*WHAT IS ASKED*.
Arrange the lines of the material as a numbered list, from its first line through the line containing "Action: point(175,433)", dropping any blank lines.
** Start THE RECORDS **
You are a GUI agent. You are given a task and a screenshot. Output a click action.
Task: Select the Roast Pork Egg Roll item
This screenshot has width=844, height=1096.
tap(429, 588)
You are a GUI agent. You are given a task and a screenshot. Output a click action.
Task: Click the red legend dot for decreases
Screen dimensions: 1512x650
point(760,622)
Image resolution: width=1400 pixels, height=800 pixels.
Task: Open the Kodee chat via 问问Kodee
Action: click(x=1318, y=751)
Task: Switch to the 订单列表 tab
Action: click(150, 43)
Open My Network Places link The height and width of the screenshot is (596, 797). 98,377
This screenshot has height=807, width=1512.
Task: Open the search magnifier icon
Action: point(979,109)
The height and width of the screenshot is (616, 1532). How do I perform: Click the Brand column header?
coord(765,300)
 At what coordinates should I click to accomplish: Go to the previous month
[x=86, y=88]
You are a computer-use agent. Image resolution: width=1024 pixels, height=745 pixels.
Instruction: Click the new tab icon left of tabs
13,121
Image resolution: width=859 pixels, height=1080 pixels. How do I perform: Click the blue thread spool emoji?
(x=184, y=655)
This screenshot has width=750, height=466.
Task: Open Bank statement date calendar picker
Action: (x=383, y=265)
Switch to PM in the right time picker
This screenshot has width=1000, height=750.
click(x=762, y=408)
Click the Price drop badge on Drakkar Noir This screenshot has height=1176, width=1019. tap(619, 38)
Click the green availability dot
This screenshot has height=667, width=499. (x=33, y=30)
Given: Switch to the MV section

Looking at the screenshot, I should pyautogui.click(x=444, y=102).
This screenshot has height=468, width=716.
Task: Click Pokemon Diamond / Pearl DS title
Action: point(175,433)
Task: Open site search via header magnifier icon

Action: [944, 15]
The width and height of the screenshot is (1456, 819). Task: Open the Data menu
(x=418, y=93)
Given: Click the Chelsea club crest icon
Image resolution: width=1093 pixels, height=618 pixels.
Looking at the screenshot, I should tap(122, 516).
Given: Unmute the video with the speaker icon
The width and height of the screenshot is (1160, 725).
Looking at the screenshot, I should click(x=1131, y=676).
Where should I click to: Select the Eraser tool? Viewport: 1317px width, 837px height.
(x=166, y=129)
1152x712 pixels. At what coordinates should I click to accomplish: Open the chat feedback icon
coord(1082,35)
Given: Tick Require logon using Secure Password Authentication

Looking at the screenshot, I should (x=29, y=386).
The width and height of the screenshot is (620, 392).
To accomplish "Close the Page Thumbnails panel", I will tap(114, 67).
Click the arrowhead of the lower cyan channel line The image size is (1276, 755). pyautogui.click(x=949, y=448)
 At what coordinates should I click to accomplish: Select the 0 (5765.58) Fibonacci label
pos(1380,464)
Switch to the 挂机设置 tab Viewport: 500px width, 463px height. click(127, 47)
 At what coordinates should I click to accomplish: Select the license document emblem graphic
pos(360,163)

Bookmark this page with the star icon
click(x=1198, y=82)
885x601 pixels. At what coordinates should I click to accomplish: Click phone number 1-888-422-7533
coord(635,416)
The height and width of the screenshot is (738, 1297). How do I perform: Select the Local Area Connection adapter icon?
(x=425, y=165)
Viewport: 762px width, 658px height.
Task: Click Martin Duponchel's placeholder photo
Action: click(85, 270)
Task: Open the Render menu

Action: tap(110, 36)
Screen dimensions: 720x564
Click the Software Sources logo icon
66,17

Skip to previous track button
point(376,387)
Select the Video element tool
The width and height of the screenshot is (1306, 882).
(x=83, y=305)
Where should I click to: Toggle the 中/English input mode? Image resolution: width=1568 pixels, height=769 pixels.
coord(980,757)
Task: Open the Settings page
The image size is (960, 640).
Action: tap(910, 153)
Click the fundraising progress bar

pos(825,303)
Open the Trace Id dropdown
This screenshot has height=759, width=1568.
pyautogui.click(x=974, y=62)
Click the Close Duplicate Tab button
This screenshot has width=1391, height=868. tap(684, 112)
** End THE RECORDS **
*EXERCISE ANSWER*.
1. You are a GUI agent. You are given a task and a screenshot. Output a click action.
2. Task: Select the Roast Pork Egg Roll item
3. This screenshot has width=844, height=1096.
4. tap(429, 588)
5. You are a GUI agent. You are given a task and a screenshot. Output a click action.
6. Task: Click the red legend dot for decreases
7. Screen dimensions: 1512x650
8. point(760,622)
9. Image resolution: width=1400 pixels, height=800 pixels.
10. Task: Open the Kodee chat via 问问Kodee
11. Action: click(x=1318, y=751)
12. Task: Switch to the 订单列表 tab
13. Action: click(150, 43)
14. Open My Network Places link The height and width of the screenshot is (596, 797). 98,377
15. This screenshot has height=807, width=1512.
16. Task: Open the search magnifier icon
17. Action: point(979,109)
18. The height and width of the screenshot is (616, 1532). How do I perform: Click the Brand column header?
19. coord(765,300)
20.  At what coordinates should I click to accomplish: Go to the previous month
21. [x=86, y=88]
22. You are a computer-use agent. Image resolution: width=1024 pixels, height=745 pixels.
23. Instruction: Click the new tab icon left of tabs
24. 13,121
25. Image resolution: width=859 pixels, height=1080 pixels. How do I perform: Click the blue thread spool emoji?
26. (x=184, y=655)
27. This screenshot has width=750, height=466.
28. Task: Open Bank statement date calendar picker
29. Action: (x=383, y=265)
30. Switch to PM in the right time picker
31. This screenshot has width=1000, height=750.
32. click(x=762, y=408)
33. Click the Price drop badge on Drakkar Noir This screenshot has height=1176, width=1019. tap(619, 38)
34. Click the green availability dot
35. This screenshot has height=667, width=499. (x=33, y=30)
36. Given: Switch to the MV section
37. Looking at the screenshot, I should pyautogui.click(x=444, y=102).
38. This screenshot has height=468, width=716.
39. Task: Click Pokemon Diamond / Pearl DS title
40. Action: point(175,433)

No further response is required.